Data entries:
□ □ □ □ □ □ □

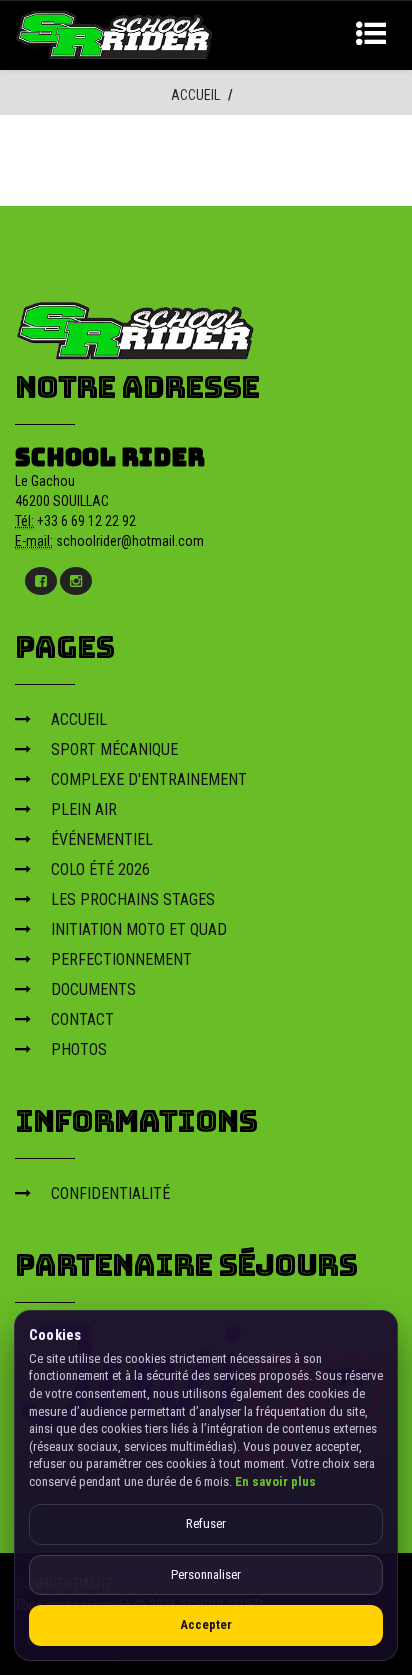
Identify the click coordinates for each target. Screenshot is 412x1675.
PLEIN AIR (84, 809)
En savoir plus (275, 1481)
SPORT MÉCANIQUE (114, 749)
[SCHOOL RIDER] (136, 324)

□ □ □ □ □ □ □

Keeping every word as it is, write out all the data and omit the pictures.

Your response:
Identify the click coordinates for each target. Screenshot is 412x1675.
PLEIN AIR (84, 809)
En savoir plus (275, 1481)
SPORT MÉCANIQUE (114, 749)
[SCHOOL RIDER] (136, 324)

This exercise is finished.